In a story about a girl’s trip to Australia, which included both positive (being upgraded to business class) and negative details (sitting next to a man with a cold), the AI showed a preference for retaining the negative aspects, consistent with human bias.
When the story involved social (a student having an affair with a professor) versus nonsocial elements (waking up late, weather conditions), ChatGPT, like humans, favored social information.
In a consumer report scenario, the AI was more likely to remember and pass on threat-related details (like a shoe design causing sprained ankles) over neutral or mildly negative information.
In narratives resembling creation myths, which included various biases, ChatGPT demonstrated a human-like tendency to preferentially transmit negative, social, and biologically counterintuitive information (like hairs turning into spiders).
“ChatGPT reproduces the human biases in all the experiments we did,” Acerbi told PsyPost. “When asked to retell and summarize a story, ChatGPT, like humans, tends to favor negative (as opposed to positive) information, information that conform to gender stereotypes (as opposed to information that does not), or to give importance to threat-related information.

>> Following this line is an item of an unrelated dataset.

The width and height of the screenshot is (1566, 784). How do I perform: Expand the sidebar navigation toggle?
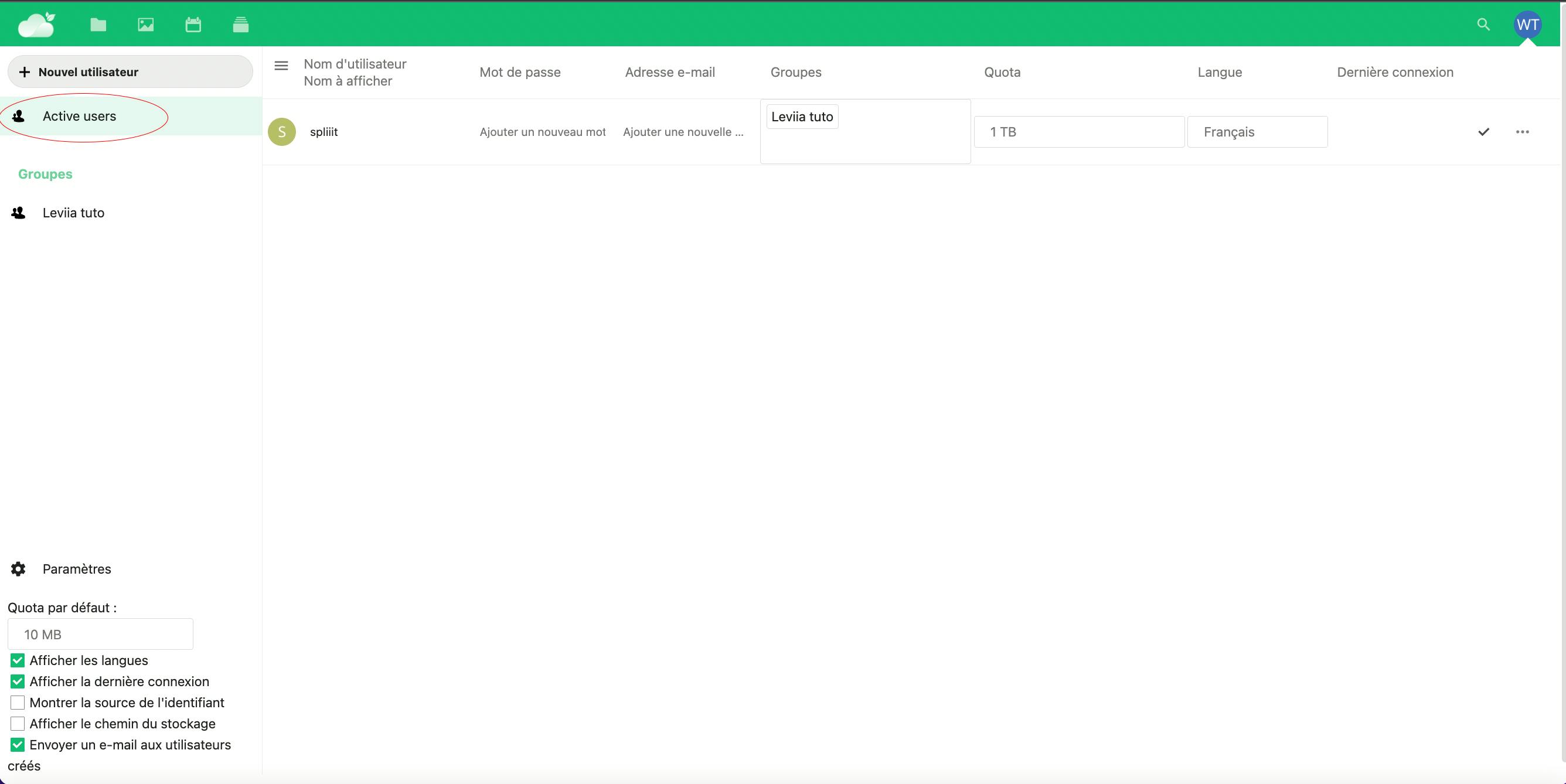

We need to be aware of this when we use ChatGPT: its answers, summaries, or rewritings of our texts, are not neutral. They may magnify pre-existing human tendencies for cognitively appealing, and not necessarily informative, or valuable, content.”
But as with any study, the new research includes limitations. One major constraint is its focus on a single AI model, ChatGPT-3, which may not represent the behavior of other AI systems. Moreover, the rapid evolution of AI technology means that newer models might show different patterns.
Future research is needed to explore how variations in the way information is presented to these models (through different prompts, for example) might affect their output. Additionally, testing these biases across a wider range of stories and content types could provide a more comprehensive understanding of AI behavior.
“Our concept of ‘bias’ comes for cultural evolution, and it is different from the common usage, as in ‘algorithmic bias,'” Acerbi added. “In the cultural evolution framework, biases are heuristics, often due to evolved cognitive mechanisms, that we use each time we decide which cultural traits, among many possible, to pay attention to, or transmit to others. They are not bad by themselves.”
“For example, in some cases, a particular attention to threats may be necessary. This is a fictional example, but If I would create a LLM to give me daily advice about climbing (imagine it can have access to current weather forecast), I would like that forecasts about a storm would be given relevance. But this may not be the case if I ask a LLM to summarize news, where I do not want necessarily to exaggerate threats and negative features. The important aspect it is knowing that those biases exist, in humans as well as in LLMs, and be careful about their effects.”
The study, “Large language models show human-like content biases in transmission chain experiments“, was authored by Alberto Acerbia and Joseph M. Stubbersfield.